This was a pretty good opportunity.
It was an undrilled field, and five years from now it will be pretty good results for us.
Duane Grubert - Analyst
Okay, and then you have been buying a lot of -- what appear to be one-off things that could have legs domestically.
I'm sure people also pitched to you international assets.
Do you have any appetite to be shopping internationally?
Steve Chazen - President, CEO
We always look for opportunities internationally, but in places we understand, of course.
So I think it would be -- I don't think we will be drilling much in Antarctica or anything like that.
So we are looking for places we understand and where we can make substantial returns.
You don't want to go to international just to produce empty barrels.
Duane Grubert - Analyst
Then to follow on to an earlier comment you guys made on California.
You said unconventional wells, you get about 20 out of 29 rigs more or less developing and 4 or 5 derisking.
Can we really think of that whole program as being in the development stage now or are there certain aspects of it, like infrastructure sizing or maybe where the footprint is that you're still in less of a development stage and more of a figuring out what you want to do stage?
Steve Chazen - President, CEO
We are always figured out what we want to do, I think.
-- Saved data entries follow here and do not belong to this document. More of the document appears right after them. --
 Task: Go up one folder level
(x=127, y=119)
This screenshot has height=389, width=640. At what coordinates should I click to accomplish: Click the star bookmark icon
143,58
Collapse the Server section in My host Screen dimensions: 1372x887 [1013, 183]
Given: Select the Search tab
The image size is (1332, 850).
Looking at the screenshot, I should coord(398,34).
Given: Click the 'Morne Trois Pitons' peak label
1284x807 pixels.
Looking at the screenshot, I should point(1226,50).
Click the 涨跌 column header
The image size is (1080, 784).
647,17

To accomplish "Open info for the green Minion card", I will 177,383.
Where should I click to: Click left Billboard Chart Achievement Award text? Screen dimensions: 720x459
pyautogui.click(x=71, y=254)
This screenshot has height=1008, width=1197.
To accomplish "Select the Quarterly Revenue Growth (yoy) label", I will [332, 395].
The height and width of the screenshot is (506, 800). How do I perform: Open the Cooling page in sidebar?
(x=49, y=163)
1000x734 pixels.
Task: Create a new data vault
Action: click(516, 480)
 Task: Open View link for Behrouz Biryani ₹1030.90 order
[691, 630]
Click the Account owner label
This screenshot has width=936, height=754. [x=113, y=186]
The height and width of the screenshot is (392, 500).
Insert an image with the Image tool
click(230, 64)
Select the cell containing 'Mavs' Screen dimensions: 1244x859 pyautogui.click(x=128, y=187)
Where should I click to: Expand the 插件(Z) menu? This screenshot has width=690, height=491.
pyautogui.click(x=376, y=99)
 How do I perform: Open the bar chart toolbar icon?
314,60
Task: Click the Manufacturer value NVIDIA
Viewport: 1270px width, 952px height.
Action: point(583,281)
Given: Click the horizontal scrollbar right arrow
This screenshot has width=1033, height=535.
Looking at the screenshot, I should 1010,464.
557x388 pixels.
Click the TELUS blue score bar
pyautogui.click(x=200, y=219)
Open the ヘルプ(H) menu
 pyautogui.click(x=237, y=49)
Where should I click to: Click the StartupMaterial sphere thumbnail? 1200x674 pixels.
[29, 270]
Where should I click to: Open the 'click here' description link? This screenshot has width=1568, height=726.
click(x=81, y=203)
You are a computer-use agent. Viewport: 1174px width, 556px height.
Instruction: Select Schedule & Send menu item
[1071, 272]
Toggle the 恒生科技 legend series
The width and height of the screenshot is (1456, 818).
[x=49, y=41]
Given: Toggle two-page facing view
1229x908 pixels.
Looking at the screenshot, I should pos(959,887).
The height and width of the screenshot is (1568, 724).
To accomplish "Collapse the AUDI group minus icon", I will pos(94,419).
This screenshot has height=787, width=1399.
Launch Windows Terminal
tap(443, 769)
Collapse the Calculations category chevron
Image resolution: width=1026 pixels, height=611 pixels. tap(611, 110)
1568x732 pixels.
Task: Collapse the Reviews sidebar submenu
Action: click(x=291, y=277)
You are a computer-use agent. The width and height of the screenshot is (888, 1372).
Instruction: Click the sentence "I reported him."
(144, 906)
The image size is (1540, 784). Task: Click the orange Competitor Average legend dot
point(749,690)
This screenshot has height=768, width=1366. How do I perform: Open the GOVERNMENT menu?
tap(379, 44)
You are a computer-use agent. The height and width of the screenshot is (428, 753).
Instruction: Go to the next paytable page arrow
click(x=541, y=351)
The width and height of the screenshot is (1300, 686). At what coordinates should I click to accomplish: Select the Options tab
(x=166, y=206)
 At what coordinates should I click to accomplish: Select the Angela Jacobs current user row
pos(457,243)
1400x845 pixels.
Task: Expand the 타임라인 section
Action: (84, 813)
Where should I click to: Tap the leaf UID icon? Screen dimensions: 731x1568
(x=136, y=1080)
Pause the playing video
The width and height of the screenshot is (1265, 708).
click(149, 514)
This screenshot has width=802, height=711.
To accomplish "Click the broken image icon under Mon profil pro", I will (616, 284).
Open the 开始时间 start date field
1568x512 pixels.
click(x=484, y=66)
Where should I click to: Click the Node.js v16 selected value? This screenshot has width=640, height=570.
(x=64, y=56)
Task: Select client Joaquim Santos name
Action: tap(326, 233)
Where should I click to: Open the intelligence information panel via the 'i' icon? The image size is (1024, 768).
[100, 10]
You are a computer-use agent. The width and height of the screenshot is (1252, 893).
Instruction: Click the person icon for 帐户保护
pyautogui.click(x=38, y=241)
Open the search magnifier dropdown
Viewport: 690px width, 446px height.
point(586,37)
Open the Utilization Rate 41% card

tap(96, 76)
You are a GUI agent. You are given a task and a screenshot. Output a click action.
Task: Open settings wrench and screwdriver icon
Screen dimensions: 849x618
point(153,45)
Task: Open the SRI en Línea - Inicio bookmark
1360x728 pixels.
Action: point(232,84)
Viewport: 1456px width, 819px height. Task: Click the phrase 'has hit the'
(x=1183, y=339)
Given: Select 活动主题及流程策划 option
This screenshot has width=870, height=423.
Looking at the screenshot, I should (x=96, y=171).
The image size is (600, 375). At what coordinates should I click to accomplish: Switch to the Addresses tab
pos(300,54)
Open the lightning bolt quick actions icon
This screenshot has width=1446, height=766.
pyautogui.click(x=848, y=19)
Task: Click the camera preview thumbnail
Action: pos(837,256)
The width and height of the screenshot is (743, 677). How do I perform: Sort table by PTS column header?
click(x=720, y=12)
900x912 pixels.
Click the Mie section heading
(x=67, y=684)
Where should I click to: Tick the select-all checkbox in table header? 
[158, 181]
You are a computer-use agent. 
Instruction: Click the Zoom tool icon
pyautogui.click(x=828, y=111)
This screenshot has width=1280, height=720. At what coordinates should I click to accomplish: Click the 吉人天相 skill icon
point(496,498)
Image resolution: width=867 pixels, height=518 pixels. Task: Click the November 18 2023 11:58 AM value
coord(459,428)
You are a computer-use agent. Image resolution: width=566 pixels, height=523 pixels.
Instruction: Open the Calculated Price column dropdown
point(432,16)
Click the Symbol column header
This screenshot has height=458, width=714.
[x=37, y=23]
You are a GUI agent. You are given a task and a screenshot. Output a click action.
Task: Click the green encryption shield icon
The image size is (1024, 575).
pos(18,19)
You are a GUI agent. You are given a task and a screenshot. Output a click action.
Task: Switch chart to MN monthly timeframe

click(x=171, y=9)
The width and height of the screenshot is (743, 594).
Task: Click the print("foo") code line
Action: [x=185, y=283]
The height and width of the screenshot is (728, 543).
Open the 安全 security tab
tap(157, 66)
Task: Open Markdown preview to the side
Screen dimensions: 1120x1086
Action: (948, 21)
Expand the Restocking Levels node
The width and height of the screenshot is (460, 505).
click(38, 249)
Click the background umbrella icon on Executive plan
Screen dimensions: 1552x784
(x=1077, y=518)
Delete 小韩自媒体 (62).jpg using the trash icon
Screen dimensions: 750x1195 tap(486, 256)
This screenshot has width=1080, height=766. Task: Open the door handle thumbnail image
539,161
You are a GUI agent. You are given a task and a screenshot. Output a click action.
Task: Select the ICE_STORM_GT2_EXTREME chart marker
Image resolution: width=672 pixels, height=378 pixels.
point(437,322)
I think we always are looking to expand it and figure out new opportunities.
There are different plays that are around that we haven't talked about publicly.
So we are always looking for different things to do.
We're trying to figure out where to build the next gas plant.
There are a lot of things we do, and so we are trying to figure out what the program will be over the next decade.
So that requires a certain amount of -- it is not high-risk exploration, but significant step-out activity just to figure out where we are going.
Duane Grubert - Analyst
Then with the current sector environment, with the high oil prices and the ability to do a lot of work in domestic areas that didn't frankly exist 5 or 10 years ago, can you remind us of your philosophy of cash use and maybe how the current environment might be influencing or changing that, if at all?
Steve Chazen - President, CEO
Cash use has always been the same.
I think I have the same slide for the last 15 years.
The number one use is maintenance capital.
The second use is dividends.
Third use is growth capital.
The fourth is acquisitions, and the share repurchases are last.
Operator
John Herrlin, Societe Generale.
John Herrlin - Analyst
A bunch of quick ones for you, Steve.
Steve Chazen - President, CEO
Sure.
John Herrlin - Analyst
For your volume growth domestically in the second quarter was the bulk of that South Texas?
Steve Chazen - President, CEO
Now we will have to -- maybe somebody will look at the numbers.
I don't know whether it was the bulk of it or not.
John Herrlin - Analyst
Okay, next one.
California (multiple speakers).
Steve Chazen - President, CEO
No, I don't think so.
John Herrlin - Analyst
Okay.
With California you said that the lion's share of the rigs currently running are unconventional.
What would have been a year ago, just to give some perspective?
Steve Chazen - President, CEO
It was more conventional.
A year ago we were probably even, 50-50 on it and we have shifted, because we said we were going to do that.
John Herrlin - Analyst
Okay.
Year-end should we assume that there is no Yemeni volumes?
Steve Chazen - President, CEO
No.
I think in the case of Yemen we think that there is a reasonable chance that the government -- first of all, half the production isn't really covered by that.
It is other fields that have longer contracts.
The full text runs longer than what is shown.